My question will be regarding my solution to the integral which I present as follows:

I expand the sine function as a Taylor series and differentiate with respect to alpha to yield

$$\begin{align}e^{-\alpha x}\sin{q x} &= \sum_{n=0}^\infty (-1)^n\dfrac{q^{2n+1}}{(2n+1)!}x^{2n+1}e^{-\alpha x} \\ &= \sum_n (-1)^{n+1}\dfrac{q^{2n+1}}{(2n+1)!}\dfrac{d^{2n+1}}{d\alpha^{2n+1}}e^{-\alpha x}\end{align}$$

After integrating with respect to x and differentiating with respect to alpha I arrive at

$$\int_0^\infty dx\;e^{-\alpha x}\sin{q x}=\dfrac{q}{\alpha^2}\sum_n \left(i\dfrac{q}{\alpha}\right)^{2n}.$$

Here comes the troubling part. For $q/\alpha<1$ this geometric series converges nicely to

$$\dfrac{q}{q^2+\alpha^2}.$$

However, Mathematica tells me that the integral, unlike my geometric series above, will still converge for $q/\alpha\geq 1$.

I guess my question is a) Where have I gone wrong in my solution such that it is only valid for the case $q/\alpha<1$? b) Is there a more straightforward way of performing this integral?

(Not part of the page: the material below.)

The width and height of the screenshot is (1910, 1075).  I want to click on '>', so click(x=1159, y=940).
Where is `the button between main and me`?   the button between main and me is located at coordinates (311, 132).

Thanks in advance for any insight you all may offer.

I realize this is more of a math question, but it came up while performing the Fourier transform of the Yukawa potential and I thought that the physics community here would be well acquainted with this integral.

[Edit]: I want to make clear that this is not a homework problem. I was simply curious if I could perform the integral by hand.

 

[The_Duck]

As a simpler route, I think you can just write $\sin(qx) = [e^{iqx} - e^{-iqx}]/(2i)$, which turns the integral into a sum of two easy integrals of exponentials.

 

[conana]

As a simpler route, I think you can just write $\sin(qx) = [e^{iqx} - e^{-iqx}]/(2i)$, which turns the integral into a sum of two easy integrals of exponentials.

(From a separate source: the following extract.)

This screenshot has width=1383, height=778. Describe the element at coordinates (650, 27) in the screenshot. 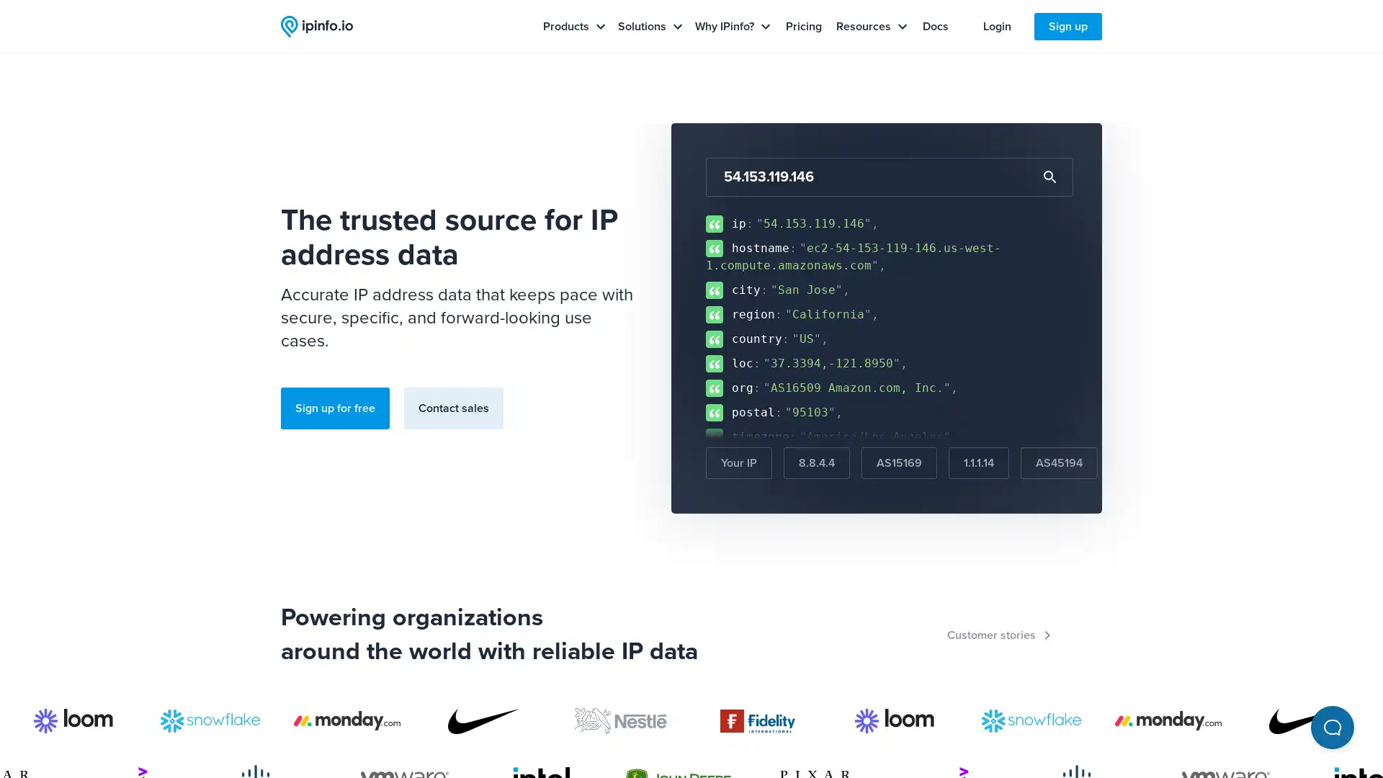

I see `Solutions` at that location.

Oh wow... I was originally trying to do just that except that I was thinking I would use the residue theorem... which makes no sense for this problem. Wow that is easy. Thanks, The_Duck.

However, I am still curious as to where my overly-complicated solution goes wrong. Any thoughts?

 

[vanhees71]

That's a trick any physicist has learn at a point. You have a series, converging for some values, and then after summing you do an analytic continuation. Most prominent examples is renormalization theory in quantum field theory: You evaluate an integral in $d$ dimensions and analytically continuate to the physical value $d=4$ after subtracting divergent terms of the type $1/(d-4)$ (dimensional regularization) and so on.

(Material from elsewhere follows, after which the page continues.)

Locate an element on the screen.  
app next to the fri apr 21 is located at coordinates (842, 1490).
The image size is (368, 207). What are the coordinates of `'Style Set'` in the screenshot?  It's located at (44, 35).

You example is a nice example. Of course the geometric series converges only for $|z|<1$. For these values you have
$$\sum_{k=0}^{\infty} z^k=\frac{1}{1-z}.$$
This shows, why the series diverges for $|z|>1$: The analytic function defined by the series only for $|z|<1$ has a pole at $z=1$, and a well-known theorem from complex function theory tells you that the Taylor series around a point $z_0$ has the radius of divergence determined by the largest disk not containing any singularities of the corresponding function. Here $z_0=0$ and the closest (and in this case only) singularity is at $z=1$.

The function as an analytic (meromorphic) function is uniquely defined on the entire complex plane except at the pole $z=1$. Thus the function is valid on this much larger domain than the convergence region of the original power series tells you.

The integral is obviously convergent for any real $q$ for $\text{Re} \; \alpha>0$.

 

[conana]

Thank you vanhees71 for your response. I believe I understand the main idea of what you are saying and will do some playing around with this idea.